Screenshot grounding data:
****************************************
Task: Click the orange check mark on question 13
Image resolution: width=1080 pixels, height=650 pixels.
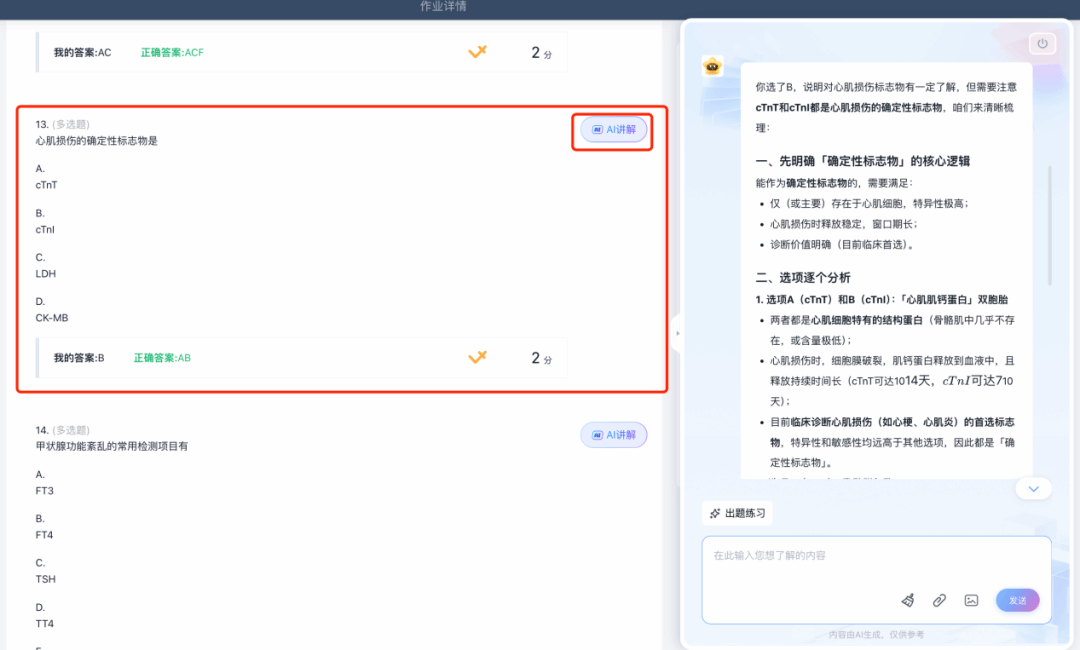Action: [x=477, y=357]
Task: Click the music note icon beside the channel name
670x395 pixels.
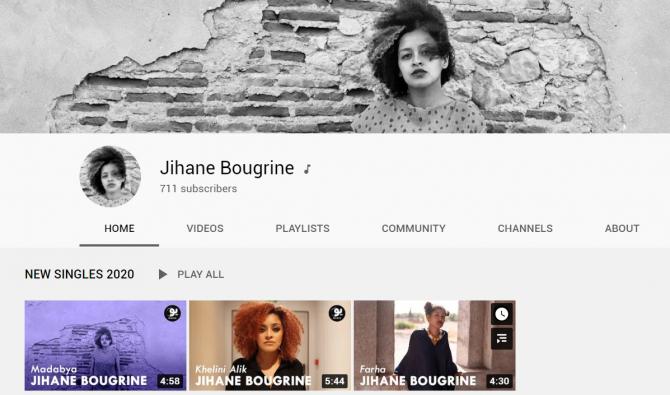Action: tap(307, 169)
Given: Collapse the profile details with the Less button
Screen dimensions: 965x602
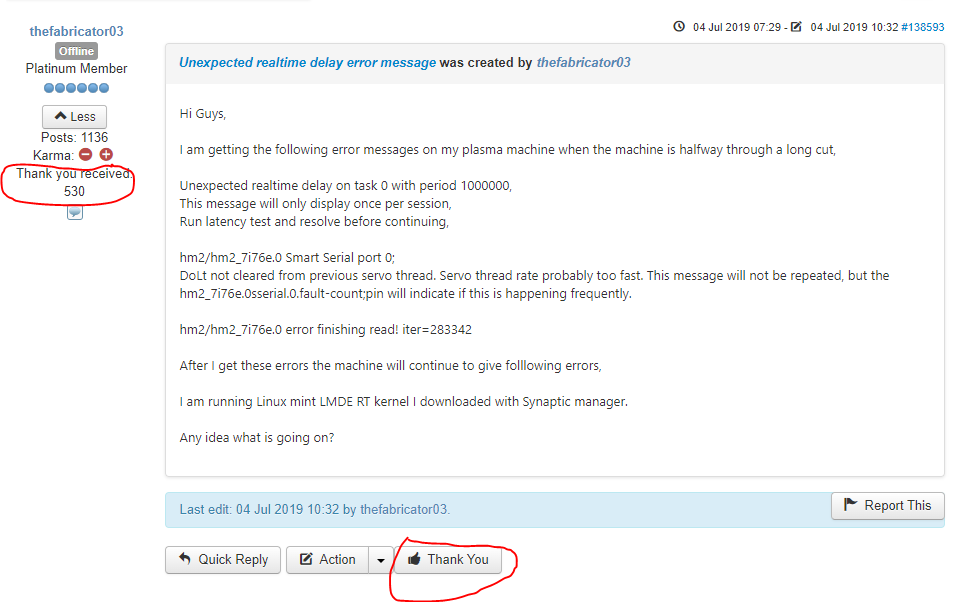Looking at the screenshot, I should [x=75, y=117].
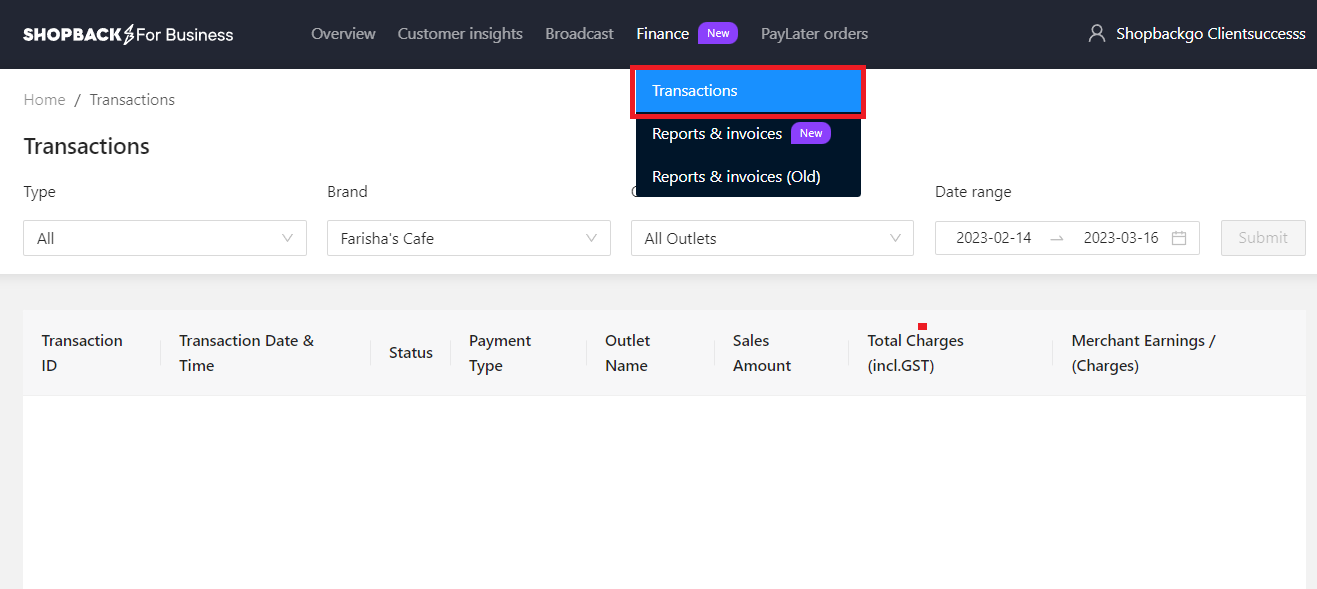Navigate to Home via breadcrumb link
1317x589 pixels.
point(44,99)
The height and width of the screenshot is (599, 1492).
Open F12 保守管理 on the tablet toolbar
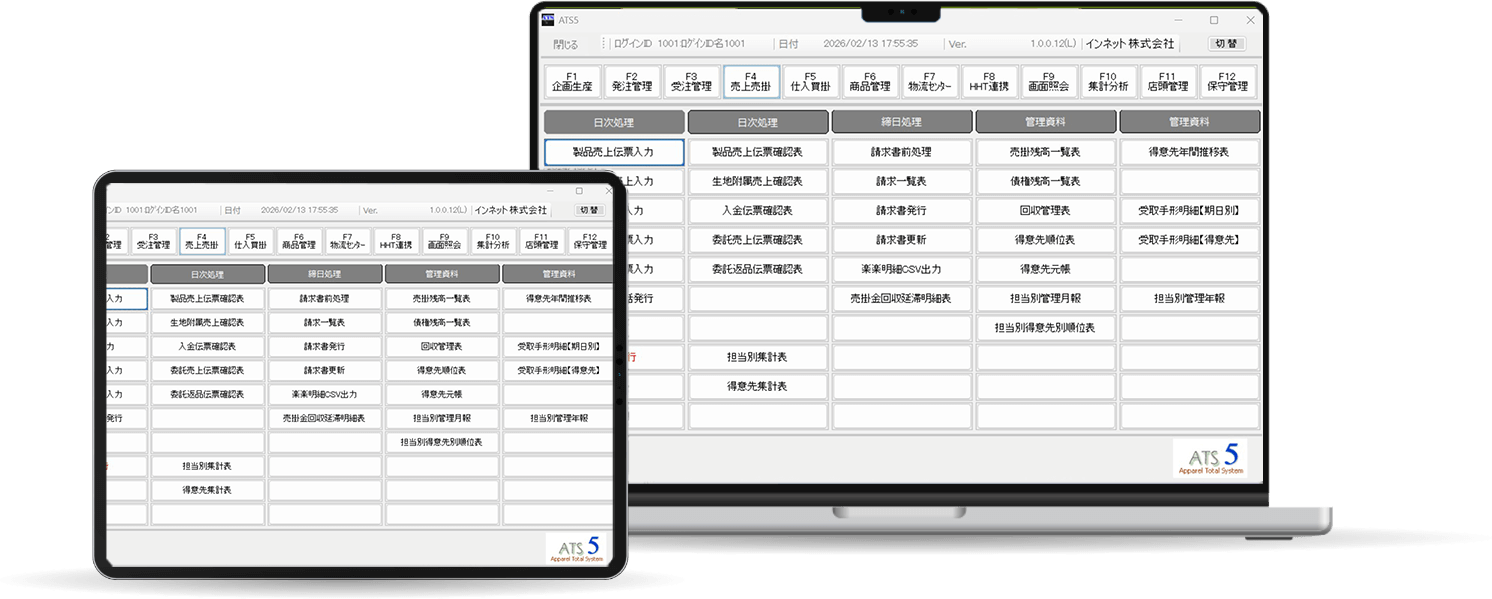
****************************************
What needs to be done: Exactly how many lines of the records include "Task"? Provide the number by itself.

Response: 2